Start of Block

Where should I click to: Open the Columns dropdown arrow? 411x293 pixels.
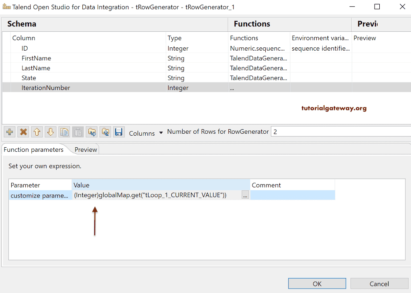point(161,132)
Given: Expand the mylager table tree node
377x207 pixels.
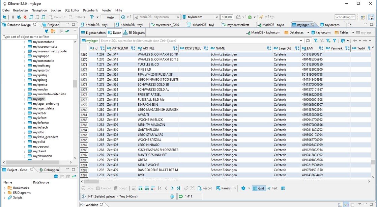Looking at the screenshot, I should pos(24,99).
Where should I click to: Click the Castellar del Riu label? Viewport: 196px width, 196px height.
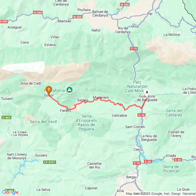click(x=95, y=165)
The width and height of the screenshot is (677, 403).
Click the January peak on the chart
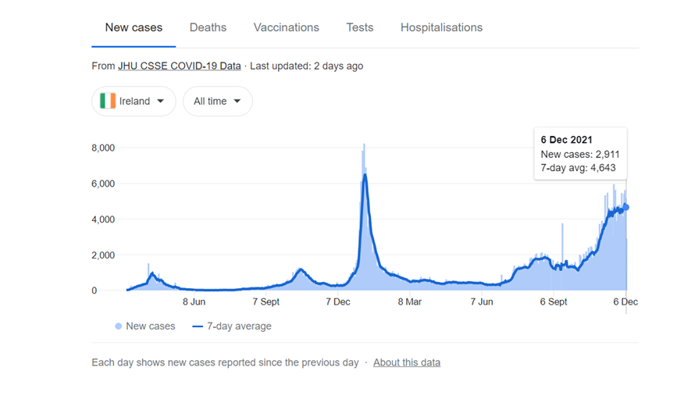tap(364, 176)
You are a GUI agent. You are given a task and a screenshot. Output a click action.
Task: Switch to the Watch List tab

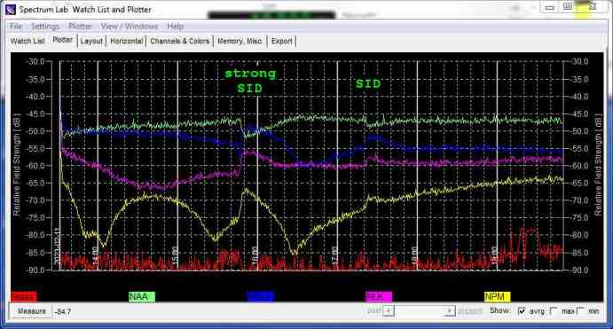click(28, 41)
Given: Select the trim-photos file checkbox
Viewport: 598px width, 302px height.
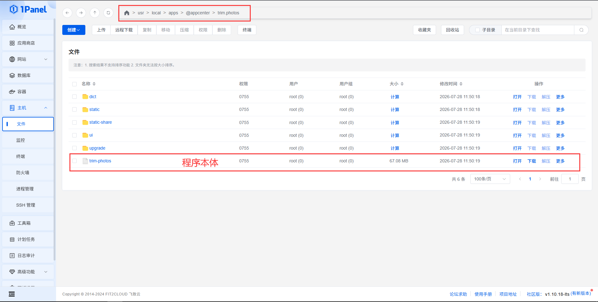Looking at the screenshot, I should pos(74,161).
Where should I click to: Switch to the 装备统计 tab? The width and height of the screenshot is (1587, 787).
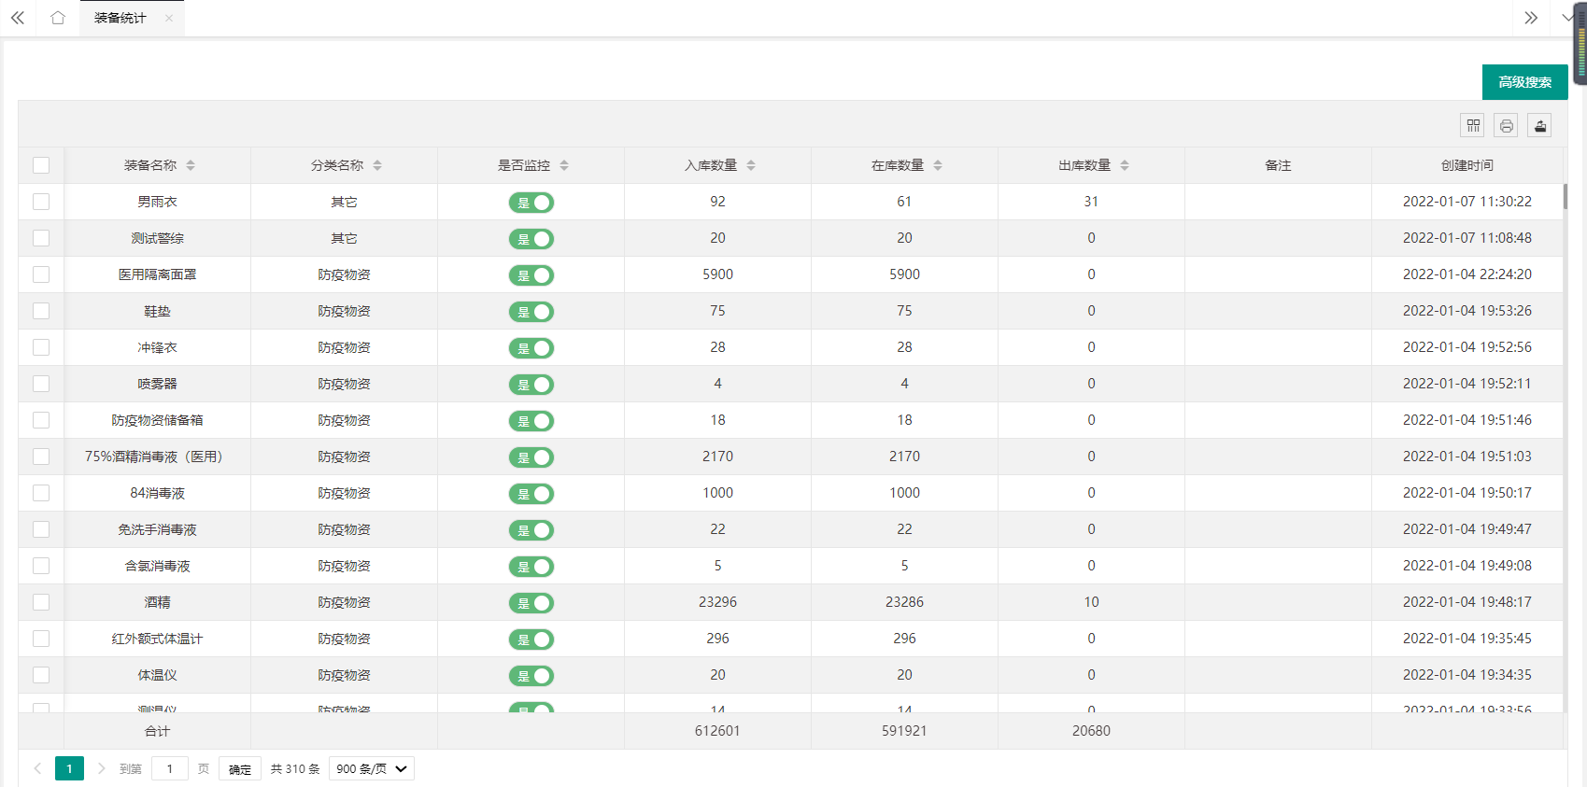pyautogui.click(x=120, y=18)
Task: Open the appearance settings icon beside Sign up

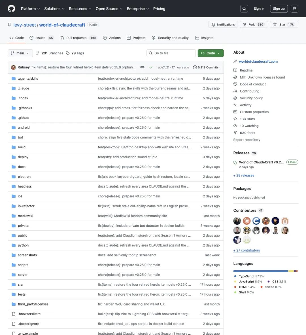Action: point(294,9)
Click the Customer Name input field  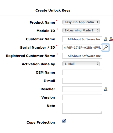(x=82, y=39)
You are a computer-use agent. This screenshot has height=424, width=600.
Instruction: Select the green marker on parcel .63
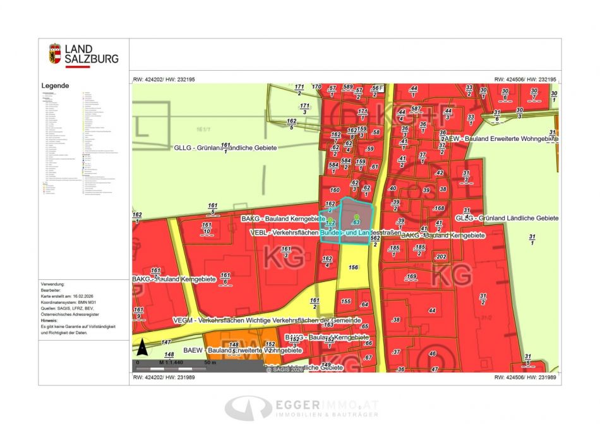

End of Block
Start of Block

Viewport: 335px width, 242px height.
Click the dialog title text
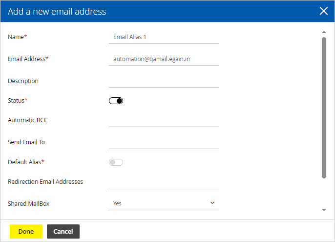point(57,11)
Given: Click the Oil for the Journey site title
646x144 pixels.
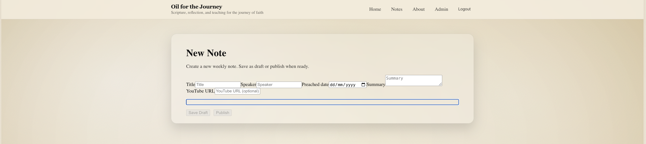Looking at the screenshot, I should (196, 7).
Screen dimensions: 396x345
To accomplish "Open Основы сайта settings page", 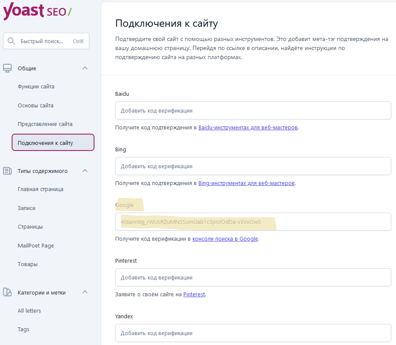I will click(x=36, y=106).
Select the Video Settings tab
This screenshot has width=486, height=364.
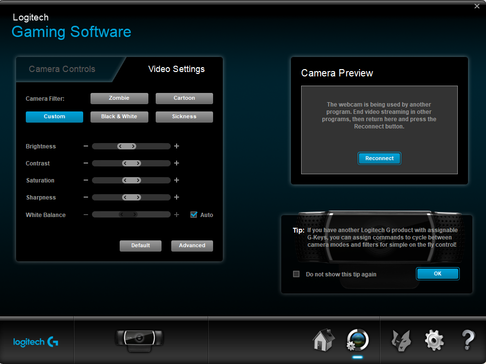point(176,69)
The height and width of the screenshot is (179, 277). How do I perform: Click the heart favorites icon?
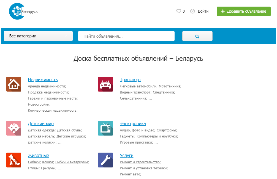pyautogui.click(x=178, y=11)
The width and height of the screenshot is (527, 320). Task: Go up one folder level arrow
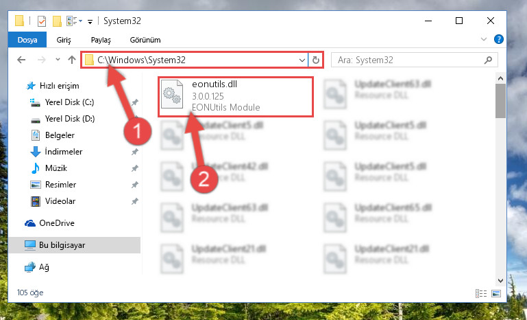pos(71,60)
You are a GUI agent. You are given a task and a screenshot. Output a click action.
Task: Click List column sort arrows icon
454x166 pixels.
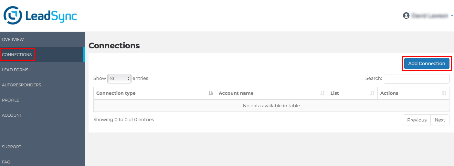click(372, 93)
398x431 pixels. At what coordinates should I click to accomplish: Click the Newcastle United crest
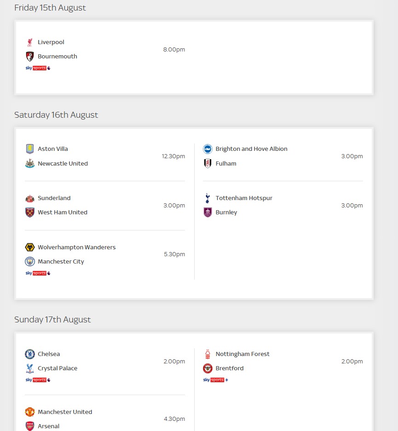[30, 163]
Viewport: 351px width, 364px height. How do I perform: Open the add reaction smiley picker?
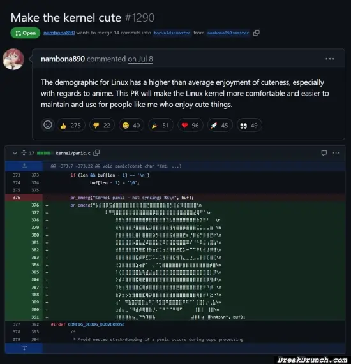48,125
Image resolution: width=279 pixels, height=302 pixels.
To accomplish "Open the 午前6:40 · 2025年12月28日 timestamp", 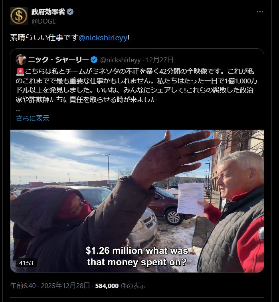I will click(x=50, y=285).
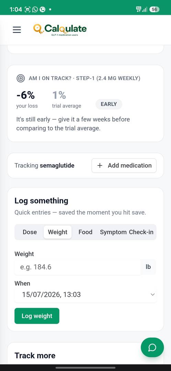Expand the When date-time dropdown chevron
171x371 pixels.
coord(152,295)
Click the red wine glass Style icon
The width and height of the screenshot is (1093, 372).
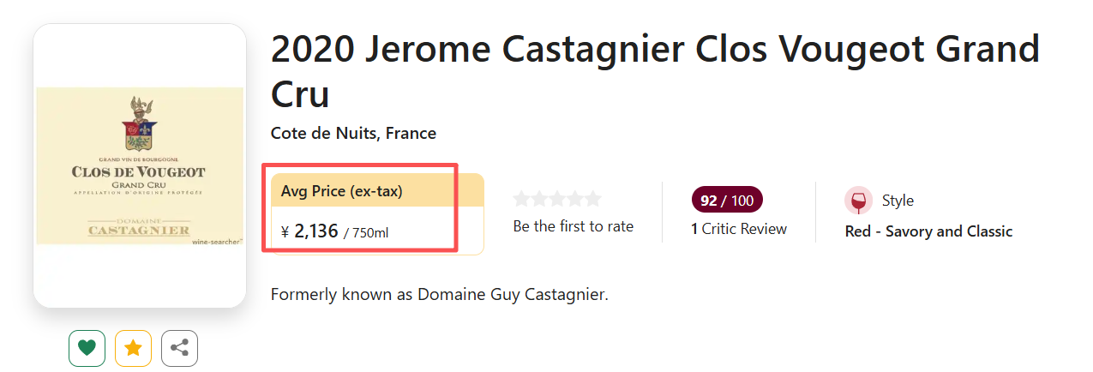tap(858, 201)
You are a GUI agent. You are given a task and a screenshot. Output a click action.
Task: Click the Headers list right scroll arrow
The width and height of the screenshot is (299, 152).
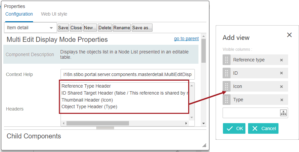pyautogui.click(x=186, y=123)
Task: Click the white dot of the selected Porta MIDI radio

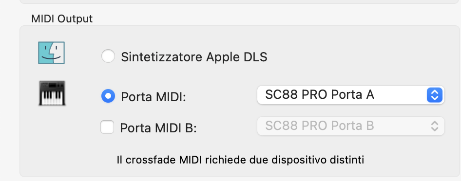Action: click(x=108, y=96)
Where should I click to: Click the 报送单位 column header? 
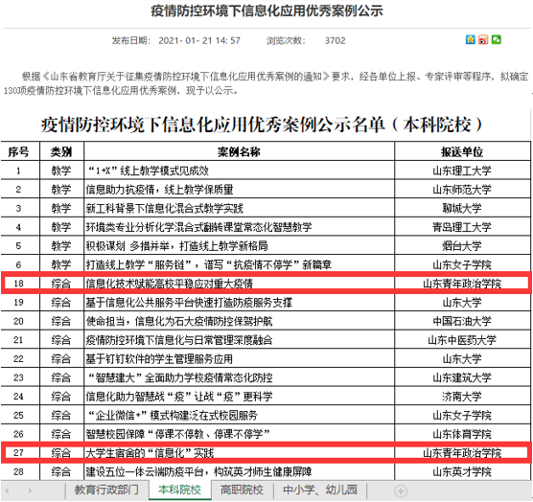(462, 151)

End of Block

• **Task item**: Using the data above, copy exactly the lines from the one containing "Where should I click to: Open" to the one containing "The width and height of the screenshot is (677, 403).", inclusive. Exclude the pictures.

• **Expected answer**:
Where should I click to: Open the Columns dropdown arrow? 411x293 pixels.
point(161,132)
Given: Expand the mylager table tree node
377x207 pixels.
Looking at the screenshot, I should pos(24,99).
Where should I click to: Click the Castellar del Riu label? Viewport: 196px width, 196px height.
click(x=95, y=165)
The width and height of the screenshot is (677, 403).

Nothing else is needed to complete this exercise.